(SOURCE DATA):

◇ ◇ ◇ ◇ ◇ ◇ ◇

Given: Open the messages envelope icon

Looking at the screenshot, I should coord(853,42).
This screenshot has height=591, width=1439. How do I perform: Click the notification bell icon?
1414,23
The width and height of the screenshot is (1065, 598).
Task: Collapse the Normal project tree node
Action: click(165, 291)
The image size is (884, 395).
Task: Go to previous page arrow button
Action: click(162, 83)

◇ ◇ ◇ ◇ ◇ ◇ ◇

(TASK TO COMPLETE):
All the data must be duplicated exactly, with nothing added or removed.

(TASK ANSWER):
Given: Open the messages envelope icon

Looking at the screenshot, I should coord(853,42).
This screenshot has height=591, width=1439. How do I perform: Click the notification bell icon?
1414,23
The width and height of the screenshot is (1065, 598).
Task: Collapse the Normal project tree node
Action: click(165, 291)
The image size is (884, 395).
Task: Go to previous page arrow button
Action: click(162, 83)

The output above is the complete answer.